1. Titik lebur zat padat
.
.
.
Benda padat akan berubah menjadi benda cair jika dilihat dari sisi yang berlawanan
.
.
.
"Sebuah pesawat Sriwijaya Air dengan nomor penerbangan SJ seratus delapan puluh dua yang membawa rute Pontianak -Jakarta mengalami kecelakaan di Kepulauan Seribu saat membawa lima puluh orang penumpang dan dua belas kru. Berdasarkan data sementara yang ditemukan terdapat dua orang dengan luka ringan, sepuluh orang menjalani perawatan intensif, dua puluh orang lagi masih dalam pencarian dan tiga puluh orang lainnya ditemukan tewas."
Vale menoleh saat mendengar berita di televisi itu yang disiarkan secara langsung di tempat kejadian.
"Kenapa, Ve?"
Ve adalah nama panggilan keakraban dari cewek tersebut.
"Pesawat Sriwijaya Air itu bukannya bokap lo, ya?"
Kebetulan hari ini mereka sedang berkumpul di rumah Jo—pacar Vale. Sudah menjadi agenda rutinan mereka selalu membuat jadwal party kecil bergilir, mengingat anak di bawah umur tidak diperbolehkan masuk ke klab malam.
"Veronica, kalau ngomong itu yang jelas. Ya, kali bokapnya Ve disamain sama pesawat," sanggah Jovanka yang gemes dengan kelakuan temannya itu.
"Ya—iih lo tuh berapa tahun sih temenan sama gue. Maksud gue gitu ... lah! Lo ngerti, kan?"

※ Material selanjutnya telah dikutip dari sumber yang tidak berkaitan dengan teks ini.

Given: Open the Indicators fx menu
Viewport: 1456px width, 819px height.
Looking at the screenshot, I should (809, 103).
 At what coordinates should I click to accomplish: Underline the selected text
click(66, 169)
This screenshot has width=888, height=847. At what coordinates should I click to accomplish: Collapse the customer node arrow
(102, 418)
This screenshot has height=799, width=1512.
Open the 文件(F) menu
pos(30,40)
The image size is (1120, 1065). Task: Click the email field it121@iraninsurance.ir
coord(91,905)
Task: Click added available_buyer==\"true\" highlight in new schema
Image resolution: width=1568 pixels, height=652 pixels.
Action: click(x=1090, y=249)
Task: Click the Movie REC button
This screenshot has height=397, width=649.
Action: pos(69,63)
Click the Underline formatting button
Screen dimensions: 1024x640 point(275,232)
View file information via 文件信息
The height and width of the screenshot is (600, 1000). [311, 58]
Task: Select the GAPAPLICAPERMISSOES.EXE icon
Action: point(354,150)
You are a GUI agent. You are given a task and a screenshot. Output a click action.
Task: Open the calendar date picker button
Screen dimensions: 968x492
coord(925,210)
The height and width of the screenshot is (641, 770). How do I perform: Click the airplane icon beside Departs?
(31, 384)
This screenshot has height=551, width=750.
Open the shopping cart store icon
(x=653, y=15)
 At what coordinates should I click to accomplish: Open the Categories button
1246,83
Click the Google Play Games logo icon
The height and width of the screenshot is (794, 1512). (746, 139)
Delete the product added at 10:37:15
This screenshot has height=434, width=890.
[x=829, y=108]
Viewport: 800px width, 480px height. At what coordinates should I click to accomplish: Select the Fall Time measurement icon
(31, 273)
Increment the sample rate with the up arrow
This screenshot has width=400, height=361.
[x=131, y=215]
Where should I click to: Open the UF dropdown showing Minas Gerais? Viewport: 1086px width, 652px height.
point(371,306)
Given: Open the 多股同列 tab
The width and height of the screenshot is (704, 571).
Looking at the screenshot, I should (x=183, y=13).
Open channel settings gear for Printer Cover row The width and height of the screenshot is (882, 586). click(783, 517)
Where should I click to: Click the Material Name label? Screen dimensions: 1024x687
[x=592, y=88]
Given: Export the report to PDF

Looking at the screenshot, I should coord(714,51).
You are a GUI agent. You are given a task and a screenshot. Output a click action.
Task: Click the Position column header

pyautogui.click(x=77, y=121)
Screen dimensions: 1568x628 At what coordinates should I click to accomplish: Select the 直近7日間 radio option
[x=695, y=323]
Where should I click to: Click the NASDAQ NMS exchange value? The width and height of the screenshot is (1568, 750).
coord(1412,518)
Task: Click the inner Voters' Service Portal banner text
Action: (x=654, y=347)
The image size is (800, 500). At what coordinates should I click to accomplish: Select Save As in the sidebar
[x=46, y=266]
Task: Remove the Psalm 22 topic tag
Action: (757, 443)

Dengan tampang polosnya Jovanka menggeleng. "Nggak."
"Ihh! Dasar kamu, ya—"
"Udah-udah. Bisa-bisanya kalian ribut di situasi kayak gini," timpal Freeya, memotong pembicaraan Veronica saat ingin memukul Jovanka, sedangkan Vale masih mematung di tempat sambil melihat layar ponsel, mencoba memastikan kiriman foto tiket pesawat milik Hanan—ingin melihat jenis penerbangan apa yang dinaiki papanya, apakah sama yang sedang diberitakan sekarang atau tidak. Pasalnya Hanan—papa Vale—sering mengirimkan kabar melalui personal chat meskipun sering Vale abaikan.
"Gue harus balik sekarang."
"Eh tunggu, Ve! Kartunya udah dikocok, minggu depan giliran lo—" ucap anggota lain.
Perkataan itu langsung terpotong saat Jo langsung menghampiri.
"Mau pulang sekarang, Sayang?"
Vale hanya mengangguk sambil membereskan barang-barang saat cewek itu berniat untuk menginap.
"Tapi ... sorry, Sayang. Gak bisa nganter. Gue tuan rumah di si--"
Dengan cepat Vale langsung membungkam perkataan itu dengan mulutnya secara cepat. "No problem. Gue bisa pulang sendiri."
"Hati-hati, Sayang." Jo membalikkan badan sambil mengangkat kedua tangannya ke atas. "Mari kita berpesta!"
Suara musik DJ terdengar keras, Freeya tertegun dengan tingkah laku pacar sahabatnya itu. "Dih cowok apaan kayak gitu! Pacarnya dapet musibah malah gak ada tampang sedih-sedihnya pun."
"Putusin aja, Ve," jawab Jovanka mengompori.
"Iih kalo ngomong suka bener," tambah Veronica. Mereka berdua memang suka ikut-ikutan dan mudah terbawa suasana.
Sedangkan Vale hanya tersenyum dan memaklumi sifat pacarnya.
"Udah-udah, gue mau balik dulu."
Dengan cepat Freeya meraih pergelangan tangan Vale yang sedang membalikkan badan. "Lo serius pulang sendiri? Gue anter, ya?"
Cewek itu kembali menoleh ke arah Freeya. "Gak usah. Gue pulang sendiri aja. I'am oke."
***
Vale mengendarai mobilnya dengan kecepatan tinggi. Entah, padahal beberapa menit yang lalu cewek itu bisa tertawa puas bersama teman-temannya yang lain. Namun saat ia sendiri seperti sekarang, jiwanya menjadi lebih sensitif dan Vale benci mengakui hal itu.
Mobil berhenti tepat di depan rumah yang sangat megah saat sebelumnya sudah terparkir taxi di halaman. Melihat Vale keluar dari mobil, cowok itu mengatakan sesuatu kepada driver hingga taxi itu pun melaju meninggalkan tempat tersebut.
"Kak, dari mana aja sih lo, hah? Tau nggak tadi mama pendarahan dan pa ... papa ...."
Tanpa menjawab pertanyaan itu, Vale langsung memasuki rumah sambil menelepon seseorang. "Hallo, Fre. Pesankan tiket pesawat sekarang juga!"
Vale keluar dari rumah sambil menenteng koper di kedua tangan, melangkah melewati Aditya yang duduk di teras. Melihat Vale yang sedang mengabaikannya, Aditya pun berjalan menghampiri dan langsung meraih pergelangan tangan kakaknya.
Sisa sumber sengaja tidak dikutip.